Por eso, el comunicado del Vaticano enfatizó el tema de la libertad religiosa: “El asesinato del Ministro para las Minorías de Pakistán, Shabbaz Bhatti, es un nuevo acto de violencia de una gravedad terrible. Demuestra cuanto sean acertadas las repetidas intervenciones del Papa a propósito de la violencia contra los cristianos y contra la libertad religiosa en general”.
En el otro caso, el próximo martes 8 de marzo, será votada en el Senado de la República una ley de ampliación de los Derechos Humanos.

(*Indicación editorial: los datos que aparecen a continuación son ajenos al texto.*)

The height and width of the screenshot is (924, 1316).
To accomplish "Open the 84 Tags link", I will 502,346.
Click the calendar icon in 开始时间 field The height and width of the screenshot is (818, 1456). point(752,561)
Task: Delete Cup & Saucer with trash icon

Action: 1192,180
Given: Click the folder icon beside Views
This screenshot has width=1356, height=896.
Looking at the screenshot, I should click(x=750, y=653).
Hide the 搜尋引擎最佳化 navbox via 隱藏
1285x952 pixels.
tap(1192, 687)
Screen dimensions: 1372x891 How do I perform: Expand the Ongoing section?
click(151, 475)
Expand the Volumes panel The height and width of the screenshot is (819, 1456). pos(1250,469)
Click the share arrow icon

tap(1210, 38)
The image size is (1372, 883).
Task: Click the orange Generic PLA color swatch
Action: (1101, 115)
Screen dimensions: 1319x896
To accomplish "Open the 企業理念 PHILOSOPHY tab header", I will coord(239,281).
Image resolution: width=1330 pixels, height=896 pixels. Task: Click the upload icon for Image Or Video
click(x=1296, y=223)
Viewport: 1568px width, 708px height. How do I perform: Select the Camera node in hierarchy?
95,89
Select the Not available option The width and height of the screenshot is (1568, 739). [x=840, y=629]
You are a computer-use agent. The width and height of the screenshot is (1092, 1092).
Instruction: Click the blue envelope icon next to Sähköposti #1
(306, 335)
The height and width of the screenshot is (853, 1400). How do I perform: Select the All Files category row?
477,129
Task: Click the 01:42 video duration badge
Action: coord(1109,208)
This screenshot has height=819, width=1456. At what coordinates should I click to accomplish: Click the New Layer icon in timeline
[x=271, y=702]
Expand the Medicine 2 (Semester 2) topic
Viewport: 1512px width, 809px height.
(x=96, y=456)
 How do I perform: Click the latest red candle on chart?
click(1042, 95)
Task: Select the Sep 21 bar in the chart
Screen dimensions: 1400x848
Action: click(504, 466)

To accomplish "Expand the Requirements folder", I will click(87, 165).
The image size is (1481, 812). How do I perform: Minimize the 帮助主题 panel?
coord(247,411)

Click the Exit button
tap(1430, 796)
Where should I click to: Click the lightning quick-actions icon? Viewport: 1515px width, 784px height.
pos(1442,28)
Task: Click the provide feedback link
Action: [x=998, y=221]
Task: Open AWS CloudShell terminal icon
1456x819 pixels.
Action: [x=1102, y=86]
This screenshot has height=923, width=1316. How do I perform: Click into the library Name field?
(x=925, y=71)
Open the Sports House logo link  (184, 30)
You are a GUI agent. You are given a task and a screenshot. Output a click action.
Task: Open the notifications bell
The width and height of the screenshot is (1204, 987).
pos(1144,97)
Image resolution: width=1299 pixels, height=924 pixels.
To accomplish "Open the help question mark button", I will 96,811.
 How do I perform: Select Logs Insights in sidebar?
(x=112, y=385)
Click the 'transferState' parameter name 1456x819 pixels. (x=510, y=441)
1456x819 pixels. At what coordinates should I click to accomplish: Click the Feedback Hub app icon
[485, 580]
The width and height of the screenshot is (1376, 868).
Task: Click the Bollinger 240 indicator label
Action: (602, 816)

En el dictamen que se puede en la página web del Senado, se propone una modificación al Art. 29 constitucional.
En el documento se hace una distinción entre el “fuero interno” y la “exteriorización de las creencias religiosas”. Lo primero no lo puede ser legislado y por eso se tutela que cada quien crea en lo que quiera y que también se respete el no tener creencias.
En cambio, se propone que “los actos religiosos de culto público pueden ser restringidos o suspendidos, sin que ello implique la violación de un derecho fundamental”. En otra palabras, el derecho sólo sería reconocido en el fuero interno, pero no el externo; pues si lo fuera, no se podrían restringir o suspender sus manifestaciones, mientras no lesionen el bien común.
En cambio el Art. 18 de la Declaración Universal de los Derechos Humanos afirma que el derecho a la libertad religión “incluye la libertad de manifestar su religión o su creencia, individual y colectivamente, tanto en público como en privado”.
Largo camino le queda al derecho humano de la libertad religiosa. Hace falta explicarlo más: que es parte de nuestra naturaleza humana, la cual es también social. No se trata de defender a una confesión concreta, sino de hacer justicia al hombre mismo.